WASHINGTON (Reuters) - U.S. central bankers thought they should get more regulatory powers in return for providing cheap cash to Wall Street banks during the 2008 credit crisis, according to Federal Reserve transcripts released on Friday.
Powerful investment banks such as Goldman Sachs (GS.N) and Morgan Stanley (MS.N) had access to a raft of measures to prop up markets during the 2008 credit meltdown, but the Federal Reserve had little say over them.
“I am just a little worried about being taken advantage of here,” Richard Fisher, head of the Federal Reserve Bank of Dallas, said in a March 2008 conference call of the Fed’s policy-setting Federal Open Market Committee (FOMC).
“The question is, what do we get in return, and how do we make sure that, since we are not the regulator of these dealers, there is indeed discipline?” the transcripts show Fisher as saying.
That concern foreshadowed later efforts to do away with the expectation that the fear of a financial meltdown would force governments to always stand behind banks in a crisis, something that Wall Street critics say can encourage reckless behavior.
The 2010 Dodd-Frank Wall Street reform law prohibits taxpayer-funded bailouts of “too-big-to-fail” banks, but some politicians have pushed for further measures to ensure there is not a repeat of the crisis-era bailouts.
The Fed, which is still dealing with fallout from the crisis and the 2007-2009 recession, released transcripts of all 2008 meetings of its FOMC on Friday after the typical five-year lag.
The U.S. Securities and Exchange Commission oversaw the securities activities of the biggest investment banks in 2008, and only monitored the parent companies through a voluntary system known as the “Consolidated Supervised Entities” program.
While Wall Street investment banks were not regulated by the Fed, they could participate in the central bank’s emergency measures to provide them with more collateral and to prop up short-term lending and prevent a further spreading of panic.
“My concern is that the safety-and-soundness disciplines that we apply don’t appear to be applied to these broker-dealers,” the Dallas Fed’s Fisher said at the March meeting.
During that year, the independent investment banks all succumbed to the crisis in rapid succession. Bear Stearns was rescued by JPMorgan (JPM.N) in March, while Lehman Brothers went bankrupt in September, setting off a global panic.
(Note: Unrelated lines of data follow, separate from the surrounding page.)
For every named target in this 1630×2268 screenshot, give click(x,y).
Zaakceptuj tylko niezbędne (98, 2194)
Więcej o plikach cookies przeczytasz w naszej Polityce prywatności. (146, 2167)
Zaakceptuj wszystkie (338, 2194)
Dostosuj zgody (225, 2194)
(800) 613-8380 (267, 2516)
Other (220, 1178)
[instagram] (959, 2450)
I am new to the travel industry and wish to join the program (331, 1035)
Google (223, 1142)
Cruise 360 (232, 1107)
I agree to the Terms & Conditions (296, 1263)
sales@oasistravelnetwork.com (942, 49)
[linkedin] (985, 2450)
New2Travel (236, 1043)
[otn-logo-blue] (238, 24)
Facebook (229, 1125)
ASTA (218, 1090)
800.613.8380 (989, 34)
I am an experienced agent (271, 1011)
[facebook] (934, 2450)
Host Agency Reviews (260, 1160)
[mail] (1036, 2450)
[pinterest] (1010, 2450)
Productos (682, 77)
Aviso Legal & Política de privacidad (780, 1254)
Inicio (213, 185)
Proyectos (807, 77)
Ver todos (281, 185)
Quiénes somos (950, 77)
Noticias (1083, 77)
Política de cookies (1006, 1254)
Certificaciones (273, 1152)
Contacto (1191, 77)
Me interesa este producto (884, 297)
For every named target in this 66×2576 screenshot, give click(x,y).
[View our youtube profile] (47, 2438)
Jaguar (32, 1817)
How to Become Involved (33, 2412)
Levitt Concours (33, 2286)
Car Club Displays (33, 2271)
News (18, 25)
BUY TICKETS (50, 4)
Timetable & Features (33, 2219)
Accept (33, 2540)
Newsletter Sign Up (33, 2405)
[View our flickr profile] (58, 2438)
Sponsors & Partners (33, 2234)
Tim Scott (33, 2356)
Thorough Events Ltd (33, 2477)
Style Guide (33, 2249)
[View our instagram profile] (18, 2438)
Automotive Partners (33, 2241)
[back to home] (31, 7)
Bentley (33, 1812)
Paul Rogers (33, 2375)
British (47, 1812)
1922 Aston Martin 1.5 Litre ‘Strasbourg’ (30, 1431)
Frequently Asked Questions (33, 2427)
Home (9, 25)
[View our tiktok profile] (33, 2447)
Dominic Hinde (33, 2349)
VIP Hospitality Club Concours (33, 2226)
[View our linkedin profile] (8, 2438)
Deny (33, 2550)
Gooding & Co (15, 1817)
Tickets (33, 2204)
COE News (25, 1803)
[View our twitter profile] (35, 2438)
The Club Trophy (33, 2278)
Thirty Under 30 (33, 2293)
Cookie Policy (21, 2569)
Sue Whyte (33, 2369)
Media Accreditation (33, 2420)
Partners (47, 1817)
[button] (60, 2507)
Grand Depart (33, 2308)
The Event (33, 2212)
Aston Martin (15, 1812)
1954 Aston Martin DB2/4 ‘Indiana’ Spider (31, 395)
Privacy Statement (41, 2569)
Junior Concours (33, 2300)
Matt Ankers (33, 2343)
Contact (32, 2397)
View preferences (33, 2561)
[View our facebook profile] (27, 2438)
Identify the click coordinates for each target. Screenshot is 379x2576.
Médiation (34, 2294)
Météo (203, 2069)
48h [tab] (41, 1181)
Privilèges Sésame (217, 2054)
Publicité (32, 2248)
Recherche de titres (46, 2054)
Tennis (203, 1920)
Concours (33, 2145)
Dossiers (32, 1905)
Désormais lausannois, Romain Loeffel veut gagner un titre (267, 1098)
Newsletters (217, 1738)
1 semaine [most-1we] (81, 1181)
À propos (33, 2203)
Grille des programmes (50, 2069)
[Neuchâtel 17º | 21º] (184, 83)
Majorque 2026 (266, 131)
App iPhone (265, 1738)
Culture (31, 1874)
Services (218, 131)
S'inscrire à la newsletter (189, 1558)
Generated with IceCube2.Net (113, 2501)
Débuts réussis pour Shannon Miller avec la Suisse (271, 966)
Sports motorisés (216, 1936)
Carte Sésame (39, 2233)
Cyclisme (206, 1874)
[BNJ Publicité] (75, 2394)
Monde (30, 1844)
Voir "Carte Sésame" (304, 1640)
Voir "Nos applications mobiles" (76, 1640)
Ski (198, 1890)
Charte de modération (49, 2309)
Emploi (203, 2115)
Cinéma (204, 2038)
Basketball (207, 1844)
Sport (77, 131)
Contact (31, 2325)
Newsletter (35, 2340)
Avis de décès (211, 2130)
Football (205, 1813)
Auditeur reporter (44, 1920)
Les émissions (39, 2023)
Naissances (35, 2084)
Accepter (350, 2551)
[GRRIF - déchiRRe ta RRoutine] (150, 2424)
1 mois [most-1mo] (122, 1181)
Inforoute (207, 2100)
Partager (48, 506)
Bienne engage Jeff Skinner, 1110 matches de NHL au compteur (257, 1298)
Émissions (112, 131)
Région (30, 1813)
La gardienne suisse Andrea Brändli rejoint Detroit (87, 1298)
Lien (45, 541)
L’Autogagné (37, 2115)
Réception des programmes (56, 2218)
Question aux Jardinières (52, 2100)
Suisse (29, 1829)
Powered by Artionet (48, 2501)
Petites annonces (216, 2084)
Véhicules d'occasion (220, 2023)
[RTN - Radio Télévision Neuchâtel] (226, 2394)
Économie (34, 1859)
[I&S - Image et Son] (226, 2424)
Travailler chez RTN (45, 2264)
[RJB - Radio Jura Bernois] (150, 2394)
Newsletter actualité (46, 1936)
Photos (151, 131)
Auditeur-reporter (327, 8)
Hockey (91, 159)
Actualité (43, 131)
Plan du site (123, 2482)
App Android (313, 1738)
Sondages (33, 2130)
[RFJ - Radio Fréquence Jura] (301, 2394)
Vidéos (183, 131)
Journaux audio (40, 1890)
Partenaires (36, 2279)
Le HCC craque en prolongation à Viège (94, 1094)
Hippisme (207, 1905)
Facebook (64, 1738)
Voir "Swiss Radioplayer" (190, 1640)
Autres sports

Also that month, Merrill Lynch was bought by Bank of America (BAC.N), while Morgan Stanley and Goldman Sachs changed their legal status to become bank holding companies, putting them under Fed oversight.
In the months leading up to the Lehman bankruptcy, the Fed and the SEC signed an agreement to share information on supervising the broker-dealers, but some policymakers were already saying more was needed.
“We have an opportunity to start with a blank sheet of paper, with four institutions over the period, and figure out how to be really, really good regulators,” Kevin Warsh, then a Fed board governor, said in a June 24 meeting.
Some also were worried about the increased concentration of the U.S. financial industry, as several players fell away or were gobbled up by larger banks, saying this added to the too-big-to-fail problem.
Dodd-Frank cracks down on big banks through tough capital and liquidity standards, and gives the Fed greater power over the largest financial firms. The law also requires them to craft plans, known as living wills, showing how they could go through bankruptcy rather than being bailed out in a crisis.